- **WORK INSTRUCTIONS**: In the excerpt about wildlife crossings on Interstate 5, which national monument does I-5 cut through?

- **EXCERPT**:
++++++
Interstate 5 represents a significant barrier to wildlife movement, slicing through this part of southern  Oregon from north to south, dividing east from west. Indeed, it cuts right through the Cascade-Siskiyou  National Monument, which was established in recognition of the unique importance of this area as an  ecological crossroads between the Klamath-Siskiyou, Cascade, Coastal and High Desert regions.  

Fortunately, we can make travel on I-5 safer for wildlife and the traveling public alike. The barrier posed  by I-5 is narrow. The Southern Oregon Wildlife Crossing Coalition envisions carefully-designed  overcrossings and undercrossings for wildlife along I-5 between Ashland and the Oregon-California  border, along with funnel fencing to help guide wildlife to crossing locations. The effectiveness of  wildlife passage projects has been proven in many places around the U.S. On US-97 in central Oregon,  WVCs have decreased 90% where wildlife crossings are in place.
++++++
- **SUPPLIED MATERIAL**:

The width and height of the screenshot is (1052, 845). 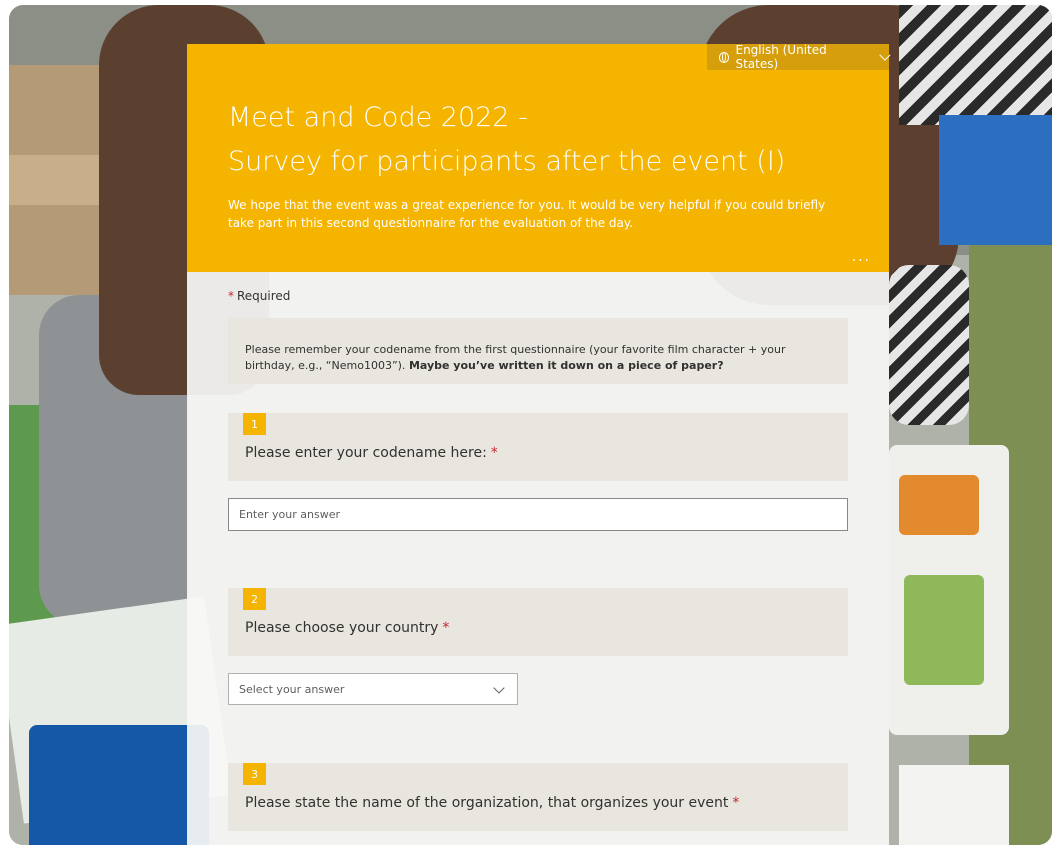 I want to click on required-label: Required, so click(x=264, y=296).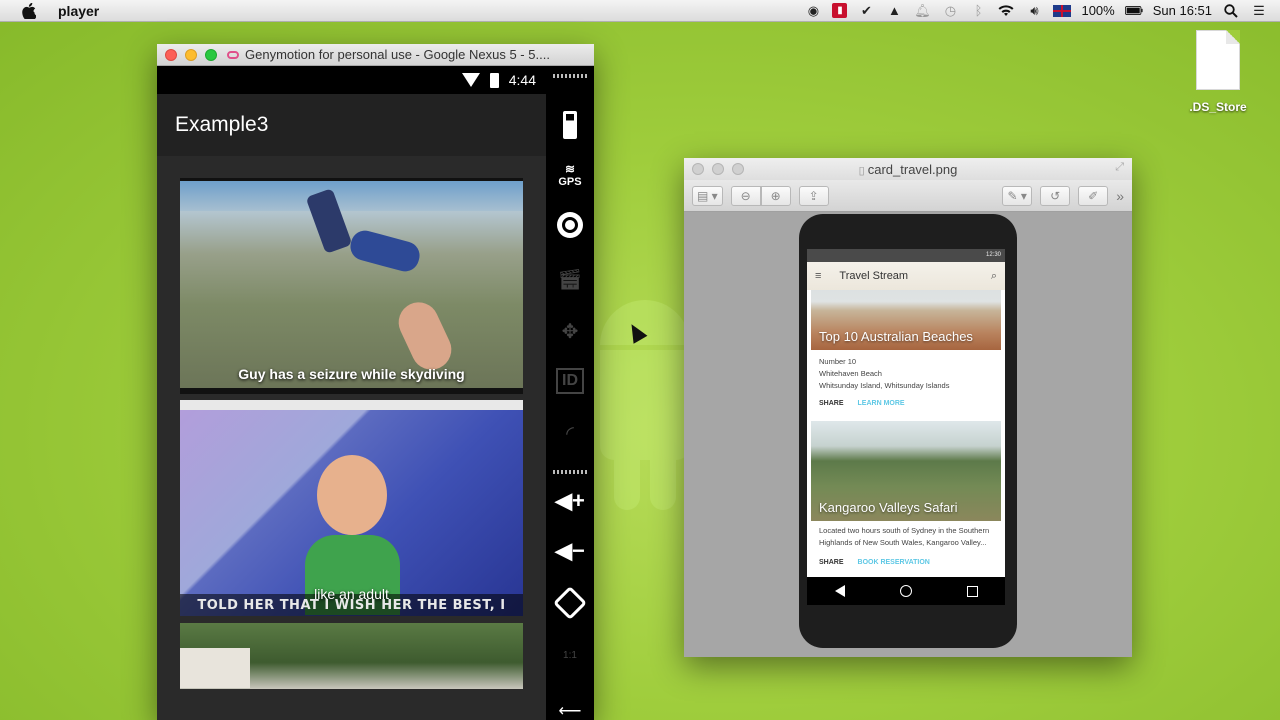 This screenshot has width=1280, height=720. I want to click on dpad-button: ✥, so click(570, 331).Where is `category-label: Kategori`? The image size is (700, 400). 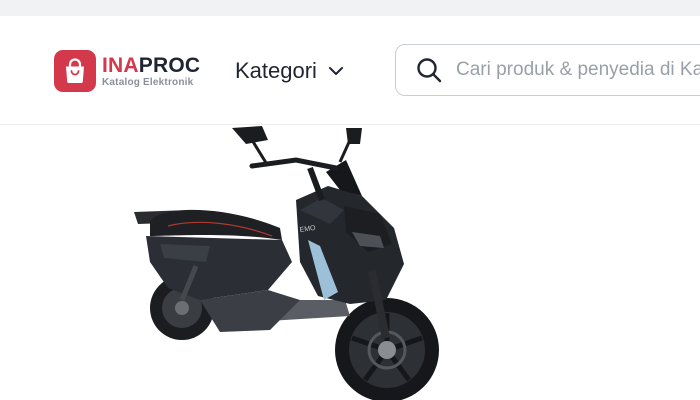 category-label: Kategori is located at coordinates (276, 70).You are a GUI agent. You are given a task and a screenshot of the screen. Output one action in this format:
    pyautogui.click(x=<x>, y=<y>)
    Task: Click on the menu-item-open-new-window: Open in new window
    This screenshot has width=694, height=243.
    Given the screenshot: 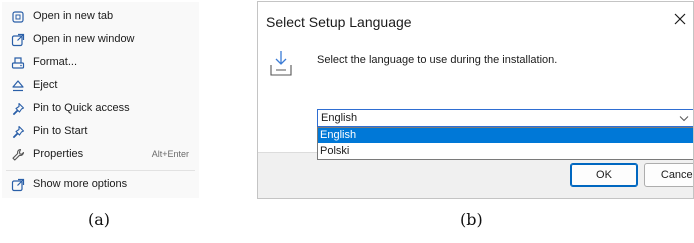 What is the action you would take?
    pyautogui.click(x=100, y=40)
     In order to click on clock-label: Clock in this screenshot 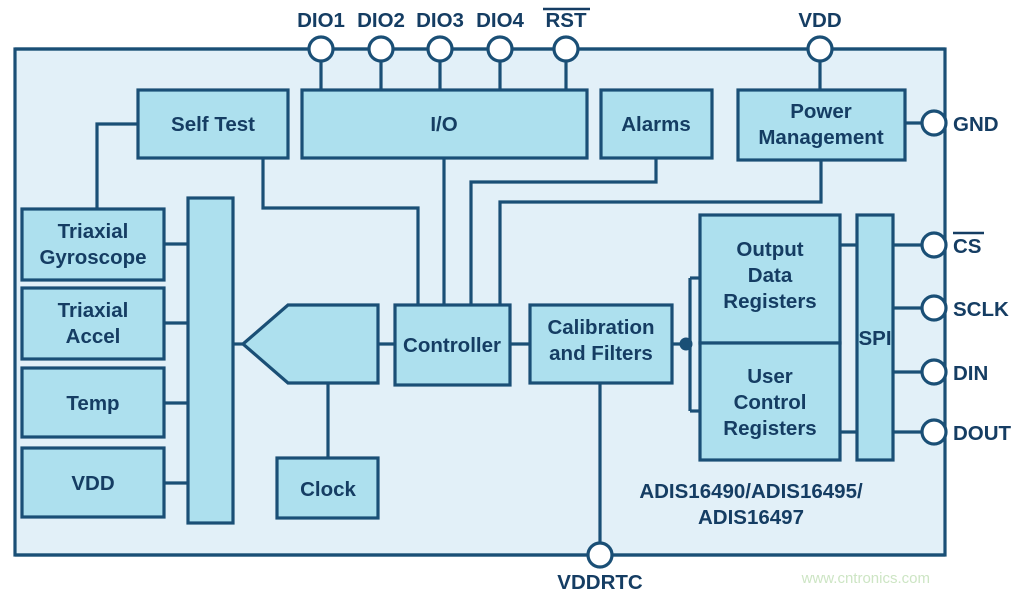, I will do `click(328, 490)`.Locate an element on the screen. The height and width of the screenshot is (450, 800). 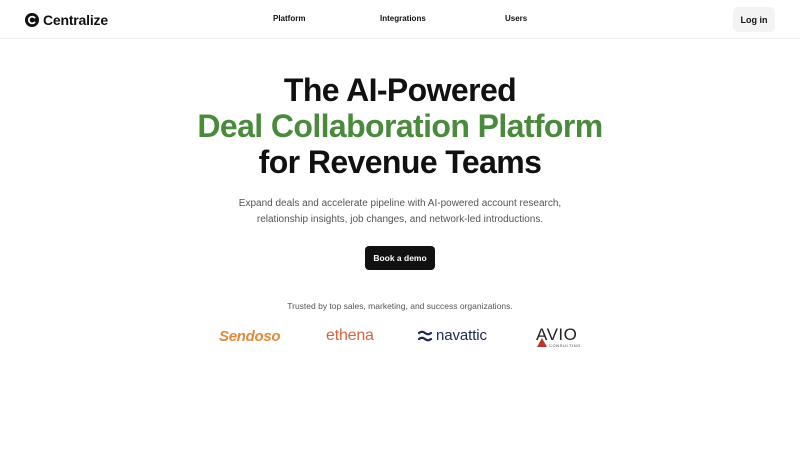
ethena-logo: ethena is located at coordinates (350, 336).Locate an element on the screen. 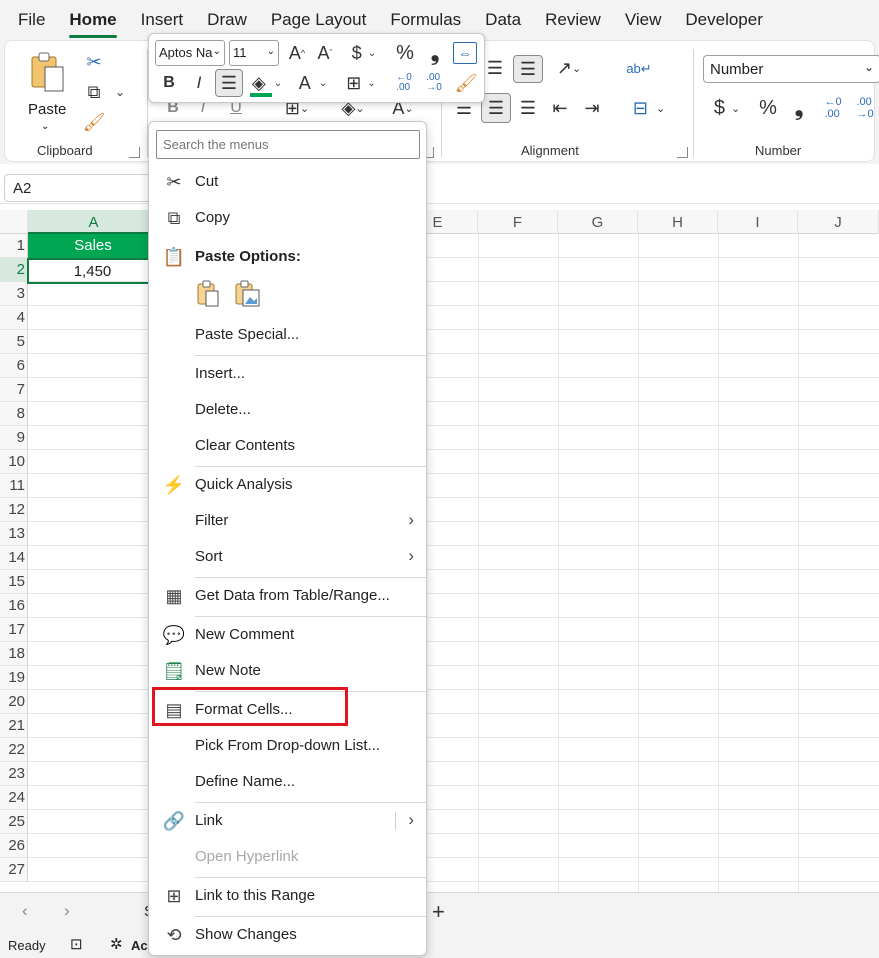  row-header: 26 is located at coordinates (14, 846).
++++++
- **RESULT BELOW**: The Cascade-Siskiyou National Monument.